• _WHAT YOU HAVE TO DO_: Line by line, transcribe the listing below without omission.

--- GIVEN ENTRIES Enclosed Below ---

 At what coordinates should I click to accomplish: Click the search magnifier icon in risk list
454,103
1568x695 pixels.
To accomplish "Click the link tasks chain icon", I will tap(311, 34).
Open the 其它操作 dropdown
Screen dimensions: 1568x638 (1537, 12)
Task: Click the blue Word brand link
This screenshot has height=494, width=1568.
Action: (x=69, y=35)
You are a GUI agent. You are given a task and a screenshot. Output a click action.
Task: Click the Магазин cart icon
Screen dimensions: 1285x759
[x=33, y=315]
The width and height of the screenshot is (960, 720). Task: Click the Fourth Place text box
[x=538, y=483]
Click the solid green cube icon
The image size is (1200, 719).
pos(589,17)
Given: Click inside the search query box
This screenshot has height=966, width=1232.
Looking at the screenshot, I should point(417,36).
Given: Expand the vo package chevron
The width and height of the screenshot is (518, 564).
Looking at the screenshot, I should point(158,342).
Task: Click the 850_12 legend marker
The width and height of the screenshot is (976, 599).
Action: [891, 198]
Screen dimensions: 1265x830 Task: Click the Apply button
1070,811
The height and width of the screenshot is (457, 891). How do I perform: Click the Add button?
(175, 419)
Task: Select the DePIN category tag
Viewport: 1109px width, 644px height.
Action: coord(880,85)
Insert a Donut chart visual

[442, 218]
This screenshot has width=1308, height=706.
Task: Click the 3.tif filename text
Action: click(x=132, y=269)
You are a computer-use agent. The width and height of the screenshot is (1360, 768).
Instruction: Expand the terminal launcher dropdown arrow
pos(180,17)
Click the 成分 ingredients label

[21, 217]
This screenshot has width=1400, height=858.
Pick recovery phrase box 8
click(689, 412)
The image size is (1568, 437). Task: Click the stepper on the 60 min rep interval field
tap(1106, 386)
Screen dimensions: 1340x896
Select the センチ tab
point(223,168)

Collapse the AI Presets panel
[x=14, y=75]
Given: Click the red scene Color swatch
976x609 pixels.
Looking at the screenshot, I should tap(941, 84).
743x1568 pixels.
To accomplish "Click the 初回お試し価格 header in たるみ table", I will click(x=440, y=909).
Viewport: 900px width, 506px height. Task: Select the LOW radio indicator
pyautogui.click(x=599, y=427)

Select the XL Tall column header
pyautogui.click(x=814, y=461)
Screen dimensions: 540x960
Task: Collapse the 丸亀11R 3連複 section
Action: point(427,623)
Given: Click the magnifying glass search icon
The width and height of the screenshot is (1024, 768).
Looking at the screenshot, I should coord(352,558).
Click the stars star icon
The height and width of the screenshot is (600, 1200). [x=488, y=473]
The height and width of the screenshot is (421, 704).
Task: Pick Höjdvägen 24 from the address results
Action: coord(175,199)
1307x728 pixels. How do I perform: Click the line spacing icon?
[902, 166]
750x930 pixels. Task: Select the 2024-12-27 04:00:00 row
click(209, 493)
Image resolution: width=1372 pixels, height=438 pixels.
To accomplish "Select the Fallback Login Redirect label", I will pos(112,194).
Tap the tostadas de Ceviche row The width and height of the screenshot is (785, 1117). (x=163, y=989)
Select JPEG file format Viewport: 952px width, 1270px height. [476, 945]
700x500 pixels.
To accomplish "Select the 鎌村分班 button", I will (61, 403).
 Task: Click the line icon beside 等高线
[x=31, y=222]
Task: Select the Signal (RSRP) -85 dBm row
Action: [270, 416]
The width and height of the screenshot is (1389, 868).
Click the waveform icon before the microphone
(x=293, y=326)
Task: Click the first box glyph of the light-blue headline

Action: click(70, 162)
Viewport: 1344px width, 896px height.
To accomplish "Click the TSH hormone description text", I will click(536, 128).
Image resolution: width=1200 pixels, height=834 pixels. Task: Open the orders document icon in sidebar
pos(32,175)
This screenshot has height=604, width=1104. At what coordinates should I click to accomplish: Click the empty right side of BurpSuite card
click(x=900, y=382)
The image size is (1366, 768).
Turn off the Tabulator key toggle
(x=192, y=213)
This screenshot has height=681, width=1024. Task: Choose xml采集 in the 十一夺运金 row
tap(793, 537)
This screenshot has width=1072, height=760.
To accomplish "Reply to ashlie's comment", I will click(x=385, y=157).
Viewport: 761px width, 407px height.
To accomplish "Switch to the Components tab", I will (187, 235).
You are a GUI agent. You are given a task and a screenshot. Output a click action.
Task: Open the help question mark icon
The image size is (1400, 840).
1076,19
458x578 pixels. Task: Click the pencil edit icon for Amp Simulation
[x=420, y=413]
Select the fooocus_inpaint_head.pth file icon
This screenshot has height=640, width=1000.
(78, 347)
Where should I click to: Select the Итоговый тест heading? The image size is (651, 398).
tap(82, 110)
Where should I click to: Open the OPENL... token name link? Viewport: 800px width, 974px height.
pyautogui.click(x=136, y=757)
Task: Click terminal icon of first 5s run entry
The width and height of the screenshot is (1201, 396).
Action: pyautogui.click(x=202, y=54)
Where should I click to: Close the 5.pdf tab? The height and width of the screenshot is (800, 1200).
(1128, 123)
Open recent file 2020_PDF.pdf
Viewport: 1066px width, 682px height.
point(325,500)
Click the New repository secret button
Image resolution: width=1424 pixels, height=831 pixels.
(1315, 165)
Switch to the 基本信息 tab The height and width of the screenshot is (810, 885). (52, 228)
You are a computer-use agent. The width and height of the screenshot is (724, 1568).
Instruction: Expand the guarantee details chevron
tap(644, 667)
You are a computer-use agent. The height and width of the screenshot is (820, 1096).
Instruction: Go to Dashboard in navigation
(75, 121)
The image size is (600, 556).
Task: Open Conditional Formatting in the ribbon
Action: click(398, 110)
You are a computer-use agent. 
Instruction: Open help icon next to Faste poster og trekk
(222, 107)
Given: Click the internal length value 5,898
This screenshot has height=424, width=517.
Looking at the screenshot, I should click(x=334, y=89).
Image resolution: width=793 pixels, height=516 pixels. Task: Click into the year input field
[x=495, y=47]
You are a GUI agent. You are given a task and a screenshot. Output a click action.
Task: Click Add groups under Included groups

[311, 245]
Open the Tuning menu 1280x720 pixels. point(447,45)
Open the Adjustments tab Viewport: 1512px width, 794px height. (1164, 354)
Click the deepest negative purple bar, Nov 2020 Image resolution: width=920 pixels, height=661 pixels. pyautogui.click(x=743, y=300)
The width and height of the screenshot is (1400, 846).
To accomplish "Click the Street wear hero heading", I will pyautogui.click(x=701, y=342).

--- End of Enclosed GIVEN ENTRIES ---

• _EXPECTED OUTPUT_:
 At what coordinates should I click to accomplish: Click the search magnifier icon in risk list
454,103
1568x695 pixels.
To accomplish "Click the link tasks chain icon", I will tap(311, 34).
Open the 其它操作 dropdown
Screen dimensions: 1568x638 (1537, 12)
Task: Click the blue Word brand link
This screenshot has height=494, width=1568.
Action: (x=69, y=35)
You are a GUI agent. You are given a task and a screenshot. Output a click action.
Task: Click the Магазин cart icon
Screen dimensions: 1285x759
[x=33, y=315]
The width and height of the screenshot is (960, 720). Task: Click the Fourth Place text box
[x=538, y=483]
Click the solid green cube icon
The image size is (1200, 719).
pos(589,17)
Given: Click inside the search query box
This screenshot has height=966, width=1232.
Looking at the screenshot, I should point(417,36).
Given: Expand the vo package chevron
The width and height of the screenshot is (518, 564).
Looking at the screenshot, I should point(158,342).
Task: Click the 850_12 legend marker
The width and height of the screenshot is (976, 599).
Action: [891, 198]
Screen dimensions: 1265x830 Task: Click the Apply button
1070,811
The height and width of the screenshot is (457, 891). How do I perform: Click the Add button?
(175, 419)
Task: Select the DePIN category tag
Viewport: 1109px width, 644px height.
Action: coord(880,85)
Insert a Donut chart visual

[442, 218]
This screenshot has width=1308, height=706.
Task: Click the 3.tif filename text
Action: click(x=132, y=269)
You are a computer-use agent. The width and height of the screenshot is (1360, 768).
Instruction: Expand the terminal launcher dropdown arrow
pos(180,17)
Click the 成分 ingredients label

[21, 217]
This screenshot has width=1400, height=858.
Pick recovery phrase box 8
click(689, 412)
The image size is (1568, 437). Task: Click the stepper on the 60 min rep interval field
tap(1106, 386)
Screen dimensions: 1340x896
Select the センチ tab
point(223,168)

Collapse the AI Presets panel
[x=14, y=75]
Given: Click the red scene Color swatch
976x609 pixels.
Looking at the screenshot, I should tap(941, 84).
743x1568 pixels.
To accomplish "Click the 初回お試し価格 header in たるみ table", I will click(x=440, y=909).
Viewport: 900px width, 506px height. Task: Select the LOW radio indicator
pyautogui.click(x=599, y=427)

Select the XL Tall column header
pyautogui.click(x=814, y=461)
Screen dimensions: 540x960
Task: Collapse the 丸亀11R 3連複 section
Action: point(427,623)
Given: Click the magnifying glass search icon
The width and height of the screenshot is (1024, 768).
Looking at the screenshot, I should coord(352,558).
Click the stars star icon
The height and width of the screenshot is (600, 1200). [x=488, y=473]
The height and width of the screenshot is (421, 704).
Task: Pick Höjdvägen 24 from the address results
Action: coord(175,199)
1307x728 pixels. How do I perform: Click the line spacing icon?
[902, 166]
750x930 pixels. Task: Select the 2024-12-27 04:00:00 row
click(209, 493)
Image resolution: width=1372 pixels, height=438 pixels.
To accomplish "Select the Fallback Login Redirect label", I will pos(112,194).
Tap the tostadas de Ceviche row The width and height of the screenshot is (785, 1117). (x=163, y=989)
Select JPEG file format Viewport: 952px width, 1270px height. [476, 945]
700x500 pixels.
To accomplish "Select the 鎌村分班 button", I will (61, 403).
 Task: Click the line icon beside 等高线
[x=31, y=222]
Task: Select the Signal (RSRP) -85 dBm row
Action: [270, 416]
The width and height of the screenshot is (1389, 868).
Click the waveform icon before the microphone
(x=293, y=326)
Task: Click the first box glyph of the light-blue headline

Action: click(70, 162)
Viewport: 1344px width, 896px height.
To accomplish "Click the TSH hormone description text", I will click(536, 128).
Image resolution: width=1200 pixels, height=834 pixels. Task: Open the orders document icon in sidebar
pos(32,175)
This screenshot has height=604, width=1104. At what coordinates should I click to accomplish: Click the empty right side of BurpSuite card
click(x=900, y=382)
The image size is (1366, 768).
Turn off the Tabulator key toggle
(x=192, y=213)
This screenshot has height=681, width=1024. Task: Choose xml采集 in the 十一夺运金 row
tap(793, 537)
This screenshot has width=1072, height=760.
To accomplish "Reply to ashlie's comment", I will click(x=385, y=157).
Viewport: 761px width, 407px height.
To accomplish "Switch to the Components tab", I will (187, 235).
You are a GUI agent. You are given a task and a screenshot. Output a click action.
Task: Open the help question mark icon
The image size is (1400, 840).
1076,19
458x578 pixels. Task: Click the pencil edit icon for Amp Simulation
[x=420, y=413]
Select the fooocus_inpaint_head.pth file icon
This screenshot has height=640, width=1000.
(78, 347)
Where should I click to: Select the Итоговый тест heading? The image size is (651, 398).
tap(82, 110)
Where should I click to: Open the OPENL... token name link? Viewport: 800px width, 974px height.
pyautogui.click(x=136, y=757)
Task: Click terminal icon of first 5s run entry
The width and height of the screenshot is (1201, 396).
Action: pyautogui.click(x=202, y=54)
Where should I click to: Close the 5.pdf tab? The height and width of the screenshot is (800, 1200).
(1128, 123)
Open recent file 2020_PDF.pdf
Viewport: 1066px width, 682px height.
point(325,500)
Click the New repository secret button
Image resolution: width=1424 pixels, height=831 pixels.
(1315, 165)
Switch to the 基本信息 tab The height and width of the screenshot is (810, 885). (52, 228)
You are a computer-use agent. The width and height of the screenshot is (724, 1568).
Instruction: Expand the guarantee details chevron
tap(644, 667)
You are a computer-use agent. The height and width of the screenshot is (820, 1096).
Instruction: Go to Dashboard in navigation
(75, 121)
The image size is (600, 556).
Task: Open Conditional Formatting in the ribbon
Action: click(398, 110)
You are a computer-use agent. 
Instruction: Open help icon next to Faste poster og trekk
(222, 107)
Given: Click the internal length value 5,898
This screenshot has height=424, width=517.
Looking at the screenshot, I should click(x=334, y=89).
Image resolution: width=793 pixels, height=516 pixels. Task: Click into the year input field
[x=495, y=47]
You are a GUI agent. You are given a task and a screenshot. Output a click action.
Task: Click Add groups under Included groups

[311, 245]
Open the Tuning menu 1280x720 pixels. point(447,45)
Open the Adjustments tab Viewport: 1512px width, 794px height. (1164, 354)
Click the deepest negative purple bar, Nov 2020 Image resolution: width=920 pixels, height=661 pixels. pyautogui.click(x=743, y=300)
The width and height of the screenshot is (1400, 846).
To accomplish "Click the Street wear hero heading", I will pyautogui.click(x=701, y=342).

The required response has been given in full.